Hasta yatağındayken ziyaretine gelen Recep Tayyip Erdoğan’a “Bosna’yı size emanet ediyorum” demişti Aliya. Ülkesini kime emanet edeceğini biliyordu, işin ehlini tanıyordu...

Rüzgâr gördük Bosna’da…  Yağmur gördük, kar gördük, soğuk gördük hem de nasıl… “Titremeyi biliyorsan, üşümek mesele değil” derdi rahmetli babam. Ara sıra iyi üşüdük, esaslı titredik. Fakat o da güzeldi emin olun.

Her ne kadar ülkemize soğuk hava ve kar Balkanlar üzerinden geliyorsa da biz oradan size üşümek getirmedik, soğuk getirmedik.

***

Otuz yıl kadar, belki biraz da küsuratı var, geriye gidelim ve Huşeng Azeroğlu’nu hatırlayalım. Güney Azerbaycan’dan gelmişti ve “Size selâm getirmişem” türküsüyle meşhur olmuştu Türkiye’de. Zaten nereye giderseniz gidin, Türkiye’ye selâm getirmeden dönemezsiniz. Bosna dönüşü, Yeni Şafak’ta “Bosna’dan gelirim, yüküm de selâmdır hey aman” diyerek şu yazıyı yazdım…

***

Bosna’dan gelirim, yüküm de selâmdır hey aman

Rumeli’yi nasıl kaybettik, Balkanlar’ı nasıl kaybettik sorularına cevap arayan yazılar, kitaplar pek çoktur diyeceğim, doğru olmayacak. Sayısız dergi bu konuda özel sayılar hazırlamıştır ifadesini kullansam, yine mübalağa sayılacak. Rumeli ve Balkanlar üzerine çekilen filmler, belgeseller, konferanslar, paneller için de aynı durum geçerli. Çok değil fakat belli bir miktar da olsa hepsi üzerine çalışılmış.

════════════════

▶ [Verilen görev 1]
Bosna yazısına göre şu soruları cevaplayın:
(a) Aliya, hasta yatağındayken "Bosna'yı size emanet ediyorum" sözünü kime söylemişti?
(b) Huşeng Azeroğlu nereden gelmişti?
(c) Yazar, Bosna dönüşü yazısını hangi gazetede yazmıştı?
▶ [Verilen görev 2]
Bosna yazısında "Hasta yatağındayken ziyaretine" ifadesiyle başlayıp "getirmedik, soğuk getirmedik." ifadesiyle biten kısmı kelimesi kelimesine aktarın.
▶ [Verilen görev 3]
Bosna yazısında yazarın Bosna'da gördüklerini söylediği hava olaylarının hepsini sıralayın.
Veriler bu işte hiçbir rol oynamaz.

▶ [Veri listesi]
════════════════

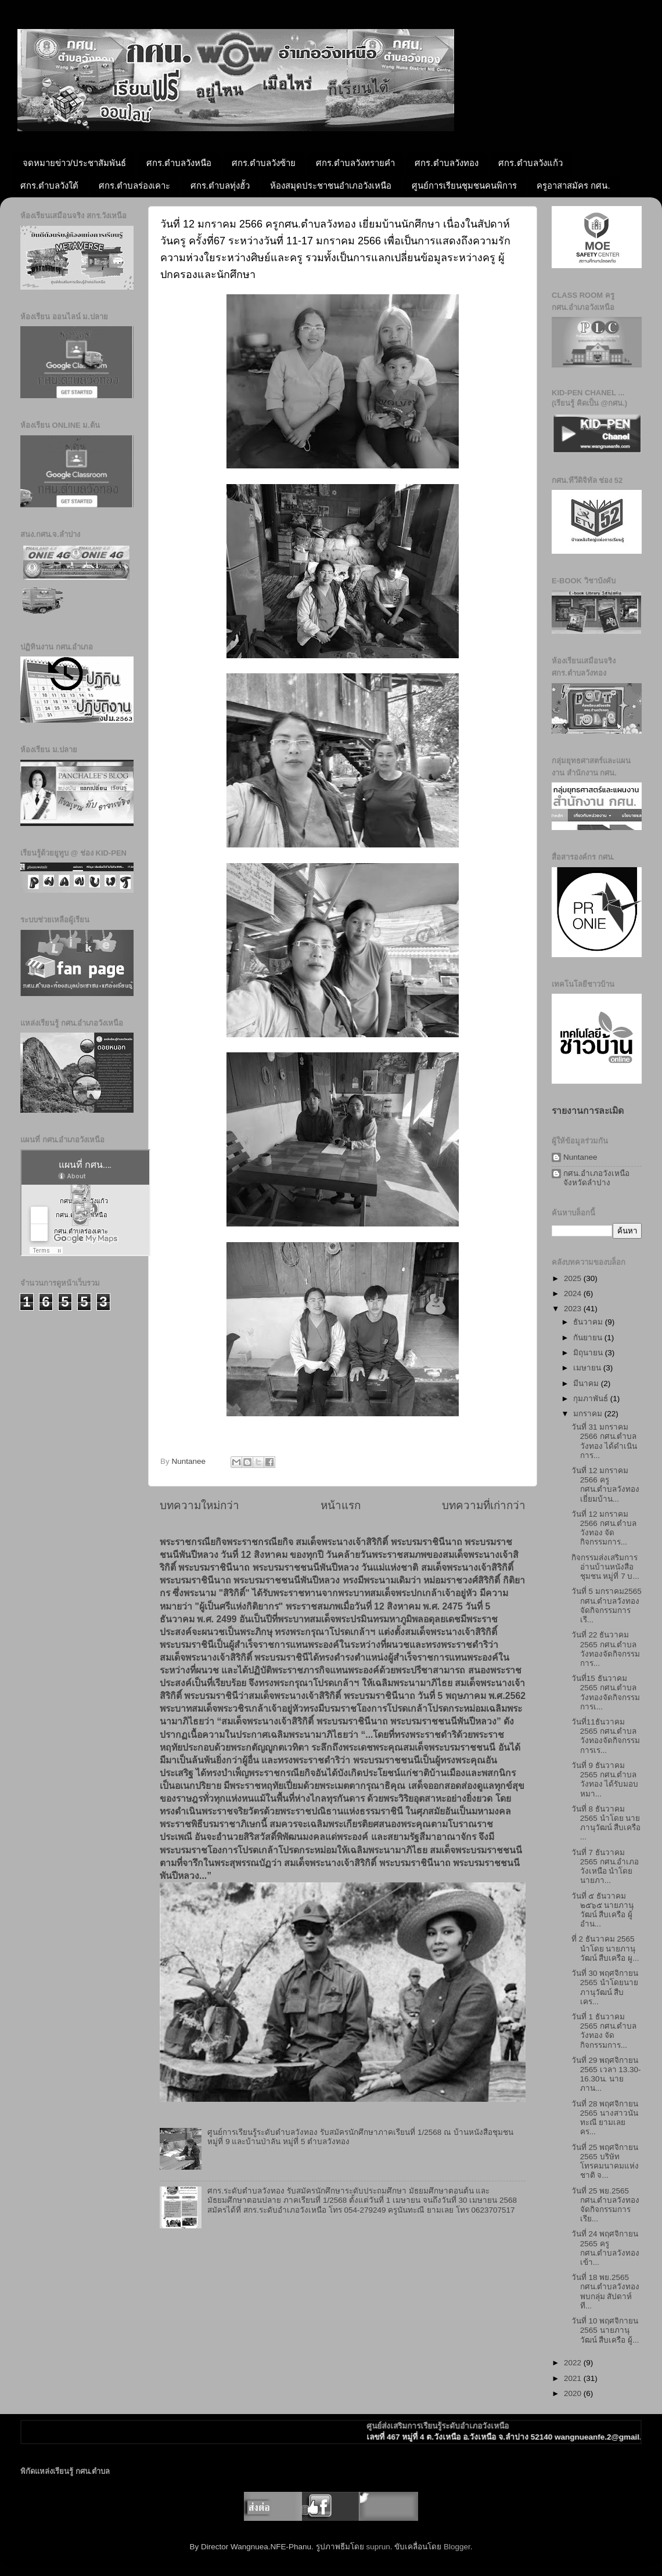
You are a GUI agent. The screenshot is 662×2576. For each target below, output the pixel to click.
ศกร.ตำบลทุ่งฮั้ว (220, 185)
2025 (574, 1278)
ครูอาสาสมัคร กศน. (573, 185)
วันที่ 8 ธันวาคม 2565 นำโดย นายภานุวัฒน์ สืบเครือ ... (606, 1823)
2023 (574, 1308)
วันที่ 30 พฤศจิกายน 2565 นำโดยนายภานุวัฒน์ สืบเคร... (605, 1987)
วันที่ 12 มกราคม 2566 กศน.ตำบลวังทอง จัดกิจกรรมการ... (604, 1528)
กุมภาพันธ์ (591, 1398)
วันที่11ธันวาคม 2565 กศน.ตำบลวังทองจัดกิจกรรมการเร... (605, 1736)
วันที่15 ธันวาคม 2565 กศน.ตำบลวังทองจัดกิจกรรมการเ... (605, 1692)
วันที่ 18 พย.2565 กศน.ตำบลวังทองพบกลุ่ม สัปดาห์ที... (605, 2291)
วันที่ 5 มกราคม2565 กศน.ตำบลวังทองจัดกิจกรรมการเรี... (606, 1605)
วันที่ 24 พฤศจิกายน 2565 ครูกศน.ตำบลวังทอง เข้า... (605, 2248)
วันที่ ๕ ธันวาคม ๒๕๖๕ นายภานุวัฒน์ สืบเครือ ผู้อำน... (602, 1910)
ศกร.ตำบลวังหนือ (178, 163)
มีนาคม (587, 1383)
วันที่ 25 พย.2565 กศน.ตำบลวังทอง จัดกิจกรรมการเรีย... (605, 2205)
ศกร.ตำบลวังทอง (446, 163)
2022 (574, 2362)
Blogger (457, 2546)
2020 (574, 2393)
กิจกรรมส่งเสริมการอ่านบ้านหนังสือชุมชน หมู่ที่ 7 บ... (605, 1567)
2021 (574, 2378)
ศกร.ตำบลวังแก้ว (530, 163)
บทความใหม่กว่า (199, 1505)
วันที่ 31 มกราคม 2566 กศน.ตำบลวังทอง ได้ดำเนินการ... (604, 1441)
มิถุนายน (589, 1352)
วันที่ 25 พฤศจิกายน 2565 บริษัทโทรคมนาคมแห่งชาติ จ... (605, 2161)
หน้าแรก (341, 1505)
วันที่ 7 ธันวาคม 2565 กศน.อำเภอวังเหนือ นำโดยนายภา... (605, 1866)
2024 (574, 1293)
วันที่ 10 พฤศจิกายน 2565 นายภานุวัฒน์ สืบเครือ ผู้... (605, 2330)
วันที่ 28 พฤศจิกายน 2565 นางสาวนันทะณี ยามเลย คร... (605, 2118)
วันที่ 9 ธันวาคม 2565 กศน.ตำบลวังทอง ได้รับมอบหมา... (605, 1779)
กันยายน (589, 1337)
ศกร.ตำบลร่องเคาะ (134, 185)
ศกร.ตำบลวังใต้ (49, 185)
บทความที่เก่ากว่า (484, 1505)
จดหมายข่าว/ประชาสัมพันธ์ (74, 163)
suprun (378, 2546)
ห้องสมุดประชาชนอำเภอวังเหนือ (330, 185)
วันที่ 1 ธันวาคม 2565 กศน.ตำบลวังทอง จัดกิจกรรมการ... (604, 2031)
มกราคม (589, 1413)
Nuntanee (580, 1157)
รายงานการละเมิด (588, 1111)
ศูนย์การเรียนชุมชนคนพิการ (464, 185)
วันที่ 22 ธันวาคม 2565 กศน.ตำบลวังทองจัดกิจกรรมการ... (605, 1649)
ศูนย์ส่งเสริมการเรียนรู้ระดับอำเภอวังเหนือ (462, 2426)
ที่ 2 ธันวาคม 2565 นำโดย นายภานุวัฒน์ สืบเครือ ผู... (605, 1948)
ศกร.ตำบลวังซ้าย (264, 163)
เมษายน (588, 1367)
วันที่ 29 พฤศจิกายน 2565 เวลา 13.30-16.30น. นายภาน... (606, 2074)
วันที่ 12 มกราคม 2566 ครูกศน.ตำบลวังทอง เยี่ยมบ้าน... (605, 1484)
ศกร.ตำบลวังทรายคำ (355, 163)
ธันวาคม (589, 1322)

════════════════

▶ [Tam çözüm 1]
(a) Recep Tayyip Erdoğan'a.
(b) Güney Azerbaycan'dan.
(c) Yeni Şafak'ta.

▶ [Tam çözüm 2]
Hasta yatağındayken ziyaretine gelen Recep Tayyip Erdoğan’a “Bosna’yı size emanet ediyorum” demişti Aliya. Ülkesini kime emanet edeceğini biliyordu, işin ehlini tanıyordu...

Rüzgâr gördük Bosna’da…  Yağmur gördük, kar gördük, soğuk gördük hem de nasıl… “Titremeyi biliyorsan, üşümek mesele değil” derdi rahmetli babam. Ara sıra iyi üşüdük, esaslı titredik. Fakat o da güzeldi emin olun.

Her ne kadar ülkemize soğuk hava ve kar Balkanlar üzerinden geliyorsa da biz oradan size üşümek getirmedik, soğuk getirmedik.

▶ [Tam çözüm 3]
Rüzgâr, yağmur, kar, soğuk.